Charles Petzold



A Rotating *Solid* Cube in Silverlight 3

August 6, 2009
Roscoe, N.Y.

Much time has passed since I posted a blog entry describing how to make a rotating wireframe cube in Silverlight 3, which I then proclaimed was about as far as Silverlight could go. I later realized that I could use Canvas.SetZIndex to order elements from foreground to background, and I could calculate shades based on surface normals and hypothetical lighting vectors. I have now persuaded Silverlight 3 to render a rotating solid cube:


RotatingCube.html

On the web page, the cube on the left is animated; the one on the right can be turned horizontally and vertically using the sliders. (I'm using an orthographic camera projection here — i.e., no perspective — and if you think the rear of the cube looks larger than the front, that's an optical illusion where your mind tries to project prospective into the image.)

The source code is in no state to be posted at this time. It needs a considerable amount of refactoring and cleaning up and testing with other types of simple figures. (The dodecahedron is next.) But keep in mind that the techniques I'm developing here cannot be used to simulate full-blown WPF-like 3D in Silverlight.
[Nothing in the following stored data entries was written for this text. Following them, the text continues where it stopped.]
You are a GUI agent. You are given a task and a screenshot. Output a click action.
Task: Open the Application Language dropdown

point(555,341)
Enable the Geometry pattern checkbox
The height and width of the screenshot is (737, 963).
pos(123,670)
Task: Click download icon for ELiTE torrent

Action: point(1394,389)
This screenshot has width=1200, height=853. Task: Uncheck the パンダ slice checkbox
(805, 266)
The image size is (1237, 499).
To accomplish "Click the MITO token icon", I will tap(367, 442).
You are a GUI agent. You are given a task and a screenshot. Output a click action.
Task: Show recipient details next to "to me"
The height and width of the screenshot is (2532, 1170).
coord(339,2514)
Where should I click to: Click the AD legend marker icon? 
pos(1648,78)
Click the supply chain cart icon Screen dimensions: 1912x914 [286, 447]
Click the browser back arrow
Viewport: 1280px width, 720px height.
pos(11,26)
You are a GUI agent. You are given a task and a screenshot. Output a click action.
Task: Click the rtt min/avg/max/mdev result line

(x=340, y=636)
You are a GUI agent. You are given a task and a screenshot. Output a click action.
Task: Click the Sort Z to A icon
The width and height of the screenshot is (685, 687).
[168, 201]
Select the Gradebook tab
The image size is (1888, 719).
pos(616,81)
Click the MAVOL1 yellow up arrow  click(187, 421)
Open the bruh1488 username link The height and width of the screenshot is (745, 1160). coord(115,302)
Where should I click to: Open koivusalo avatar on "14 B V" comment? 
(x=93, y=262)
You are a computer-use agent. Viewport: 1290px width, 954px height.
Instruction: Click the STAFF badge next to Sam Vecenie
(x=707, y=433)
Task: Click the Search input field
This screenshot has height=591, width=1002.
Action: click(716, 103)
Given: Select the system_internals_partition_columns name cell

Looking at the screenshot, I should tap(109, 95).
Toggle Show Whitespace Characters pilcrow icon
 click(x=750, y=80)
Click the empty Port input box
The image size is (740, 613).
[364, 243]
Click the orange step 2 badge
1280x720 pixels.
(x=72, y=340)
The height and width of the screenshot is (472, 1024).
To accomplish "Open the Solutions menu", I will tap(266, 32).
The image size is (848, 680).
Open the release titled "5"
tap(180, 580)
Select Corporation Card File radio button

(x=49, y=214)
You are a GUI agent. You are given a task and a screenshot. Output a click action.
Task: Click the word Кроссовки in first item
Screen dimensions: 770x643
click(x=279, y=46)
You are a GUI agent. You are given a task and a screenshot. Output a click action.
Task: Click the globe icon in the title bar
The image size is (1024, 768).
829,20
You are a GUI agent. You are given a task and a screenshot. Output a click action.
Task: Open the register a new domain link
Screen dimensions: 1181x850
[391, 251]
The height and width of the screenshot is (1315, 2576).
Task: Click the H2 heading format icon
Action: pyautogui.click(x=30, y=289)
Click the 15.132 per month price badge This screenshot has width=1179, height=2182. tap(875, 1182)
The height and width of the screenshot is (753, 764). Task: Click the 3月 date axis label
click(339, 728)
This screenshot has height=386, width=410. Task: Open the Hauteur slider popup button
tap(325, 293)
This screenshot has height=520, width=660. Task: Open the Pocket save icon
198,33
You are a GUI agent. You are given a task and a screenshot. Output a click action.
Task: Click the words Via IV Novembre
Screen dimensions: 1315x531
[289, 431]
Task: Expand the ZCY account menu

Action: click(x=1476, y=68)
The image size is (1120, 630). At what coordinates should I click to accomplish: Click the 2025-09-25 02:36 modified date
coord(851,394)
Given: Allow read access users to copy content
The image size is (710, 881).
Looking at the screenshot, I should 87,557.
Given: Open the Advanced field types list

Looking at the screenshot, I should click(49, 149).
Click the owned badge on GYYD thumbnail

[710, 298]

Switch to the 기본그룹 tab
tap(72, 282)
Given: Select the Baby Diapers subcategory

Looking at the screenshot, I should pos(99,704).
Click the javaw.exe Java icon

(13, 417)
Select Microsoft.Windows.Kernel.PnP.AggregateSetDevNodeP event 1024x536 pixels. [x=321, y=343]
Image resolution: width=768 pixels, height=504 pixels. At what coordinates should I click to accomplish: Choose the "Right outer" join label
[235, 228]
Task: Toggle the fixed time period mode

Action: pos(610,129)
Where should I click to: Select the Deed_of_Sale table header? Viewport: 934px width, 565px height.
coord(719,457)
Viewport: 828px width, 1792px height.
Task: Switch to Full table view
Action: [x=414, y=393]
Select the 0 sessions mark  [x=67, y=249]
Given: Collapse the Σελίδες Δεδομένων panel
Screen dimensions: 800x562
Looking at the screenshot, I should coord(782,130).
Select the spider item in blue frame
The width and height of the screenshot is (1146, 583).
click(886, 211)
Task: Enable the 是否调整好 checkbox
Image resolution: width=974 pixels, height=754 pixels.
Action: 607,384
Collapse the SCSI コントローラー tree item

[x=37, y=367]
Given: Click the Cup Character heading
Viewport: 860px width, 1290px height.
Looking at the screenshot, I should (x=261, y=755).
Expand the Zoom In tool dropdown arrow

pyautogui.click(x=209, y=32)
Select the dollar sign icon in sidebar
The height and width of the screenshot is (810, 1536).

The only clipping that's going on is on the 2D level based on the normal Canvas.ZIndex attached property, and it's easy to come up with examples where this technique will fail.

It's also not clear to me how much interest there is in this stuff. I've only gotten a little feedback from previous blog posts about simulating 3D in Silverlight, so I'm not sure it's really worth my time to get the code in usable shape for public consumption. Let me know.

Also, while working with the 3D transforms and other algorithms to get this program working, I found myself consulting a book on WPF 3D that I wrote two years ago, and which you might also find of use in understanding some of the complex mathematics involved. (Although it seems pretty hopeless at this time, if this book were to sell several thousand more copies, I might be able to persuade my publisher to let me get back into the book-writing business!)